Cumhurbaşkanı Süleyman Demirel hükümeti kurma görevini Bülent Ecevit’e verdiğinde yazdığım yazıda şöyle demiştim: Siyaset satrancında Demirel’in hamlelerini karşılayabilecek çapta TBMM’de kaç oyuncu var?
Dün yıllık basın toplantısında Demirel ‘öldürücü’ bir hamle daha yaptı. Anayasanın 116. maddesinin kendisine verdiği ‘seçimleri yenileme ve geçici hükümet kurma’ yetkisini kullanmayacağını açıkladı. Demirel bu maddedeki yetkisini kullanmayı ‘şık ve zarif’ bulmadığını, TBMM’yi sistemin en önemli unsuru saydığını söyledi.
Bilindiği gibi Anayasa’nın 114 ve 116. maddeleri hükümetin güvensizlik oyuyla düşürülmesinin ardından 45 gün içinde güvenoyu alabilecek bir hükümetin kurulamaması durumunda Cumhurbaşkanı’nın TBMM Başkanı’na danışarak seçimleri yenileme kararı almasına ve güvenoyu alması gerekmeyen bir geçici hükümet kurmasına olanak tanıyor.
Cumhurbaşkanı’nın bu yetkisini düzenleyen maddeler yazılış tarzı itibariyle ’emredici’ bir nitelik de taşımıyor. Cumhurbaşkanı’na bir değerlendirme yapma ve buna göre hareket etme hakkı tanıyor. Demirel de zaten buna dayanarak ortada TBMM tarafından alınmış bir seçimleri yenileme kararı varken TBMM’yi devre dışına çıkartacak bir kararı almayacağını açıklıyor.
Demirel’in Anayasa’nın bir maddesinde yazılı yetkileri kullanmayı ‘şık ve zarif’ bulmaması bazı çevrelerde Anayasa’nın ihlali biçiminde yorumlanabilir. Ancak unutmamak gerekiyor ki Anayasa’nın söz konusu maddesi özellikle seçimin yenilenmesi kararı ile ilgili ve ortada TBMM tarafından daha önce alınmış bir yenileme kararı var. Dolayısıyla Demirel’in yetkileriyle ilgili olarak yaptığı bu geniş ve lafzi olmayan yorumunun maddi temelleri var.
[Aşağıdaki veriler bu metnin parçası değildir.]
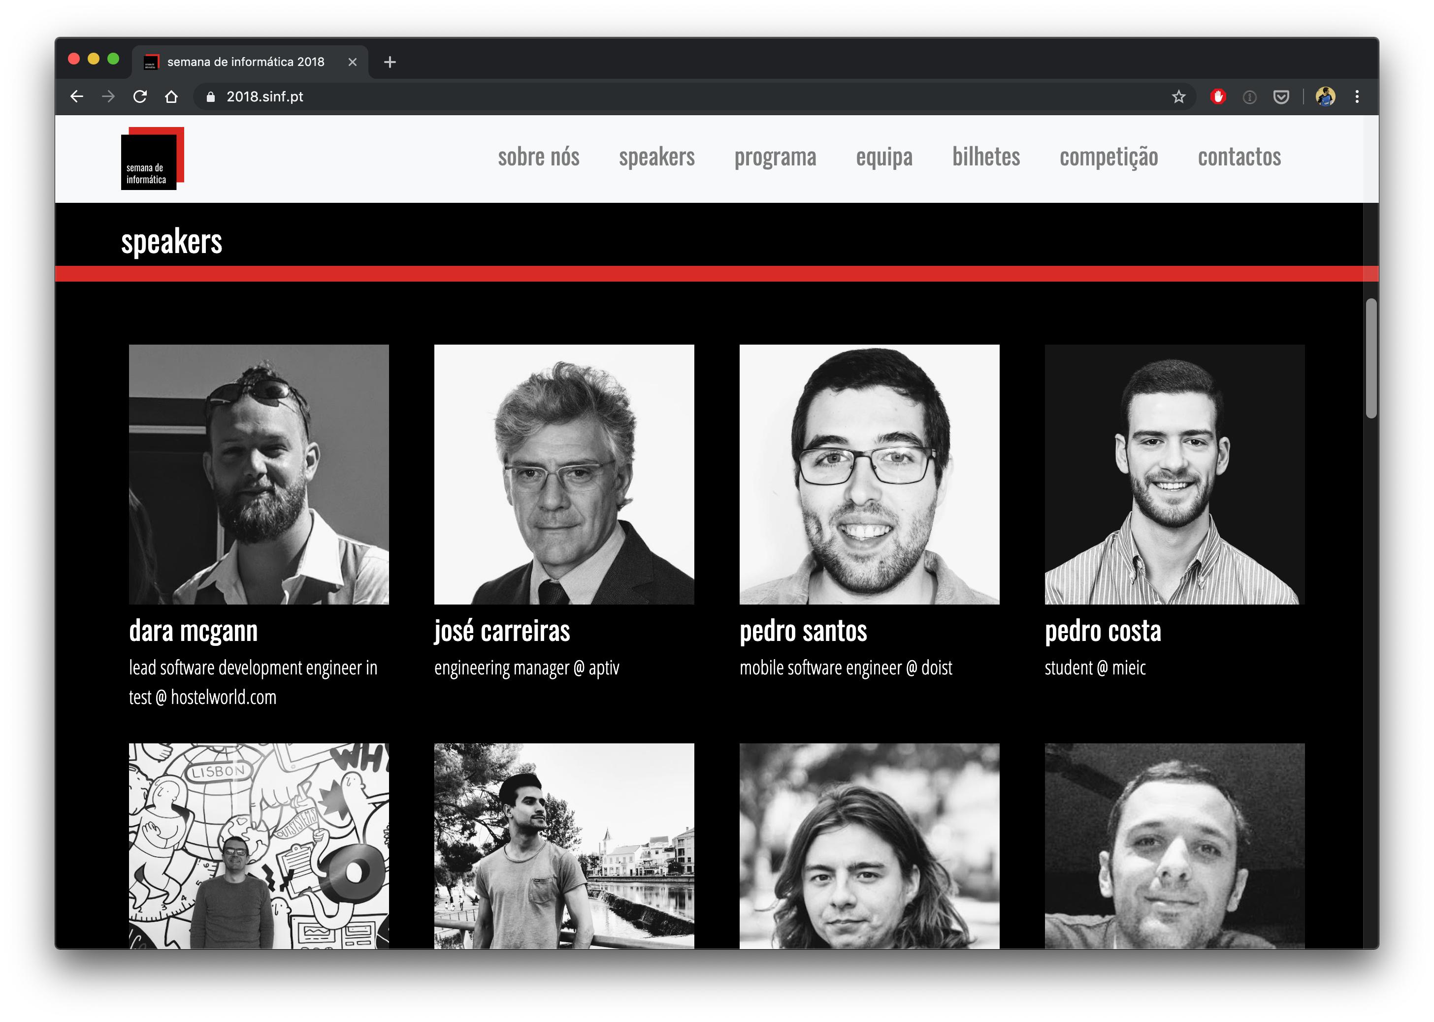Close the semana de informática 2018 tab
The width and height of the screenshot is (1434, 1022).
point(353,62)
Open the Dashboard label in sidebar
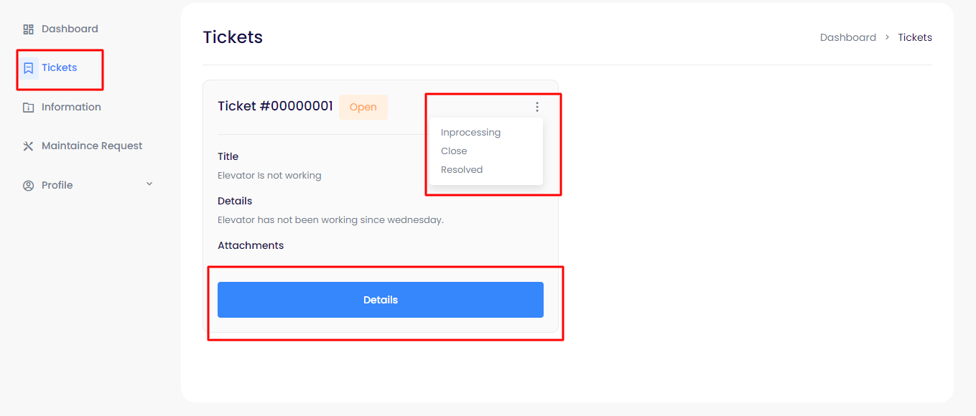The image size is (976, 416). [x=70, y=29]
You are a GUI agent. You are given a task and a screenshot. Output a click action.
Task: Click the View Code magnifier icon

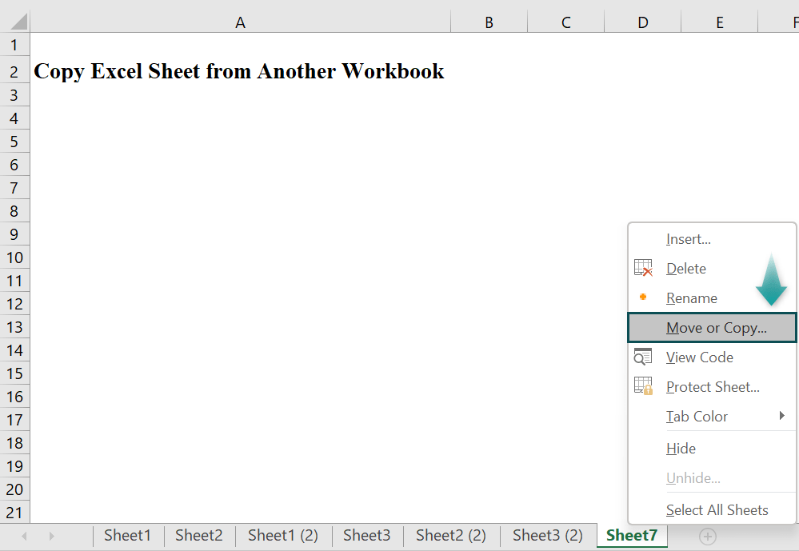[643, 357]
Demirel’in bu açıklamasının Yalım Erez tarafından sürdürülen hükümet kurma çalışmalarının önünü açmaya yarayacağına hiç kuşku yok. Demirel’in ortaya koyduğu tavır, ‘nasıl olsa geçici seçim hükümeti kurulur ve biz de TBMM’deki gücümüz oranında bakanlık alarak seçimlere gideriz’ diye düşünebilecek parti yöneticilerinin elindeki önemli bir kozu ortadan kaldırıyor.
Artık tek ihtimal var: Güvenoyu alabilecek bir hükümeti ya Erez kuracak ya da bir başkası.
Böylece seçime kadar işbaşında kalma hayallerini de bir kenarda muhafaza eden Mesut Yılmaz için de ‘deniz bitmiş’ oluyor. Demirel güvenoyu alabileceğine inandığı bir hükümeti atayarak 55. hükümeti de tarihe mal edecek.
Geçici hükümette en çok bakanlığa sahip olacağını hesaplayan Fazilet’in önündeki bu seçeneği kaybetmiş olması, Yalım Erez’in kuracağı hükümet için kendisine getireceği teklifi daha iyi düşünmesine yol açacak.
DSP’nin yaktığı ‘ılımlı Faziletliler hükümete girebilir’ ışığı altında Erez’in getireceği az sayıda bakanlık önerisi FP’yi tatmin etmese bile ‘hiç yoktan iyidir’ diye karşılanabilir.
Bu tablo elbette CHP’yi de rahatlatacak. İçinde FP’nin de yer aldığı bir hükümete girmeyerek ve güvenoyu da vermeyerek kendi durumunu koruyabilecek ve bunu da kamuoyuna açıklamakta zorlanmayacak.
Şimdi Erez hükümetinin geleceği FP’ye yapacağı teklifin içeriğine ve FP’nin ortaya çıkan bu yeni durum karşısında bu öneriye nasıl bakacağına bağlı.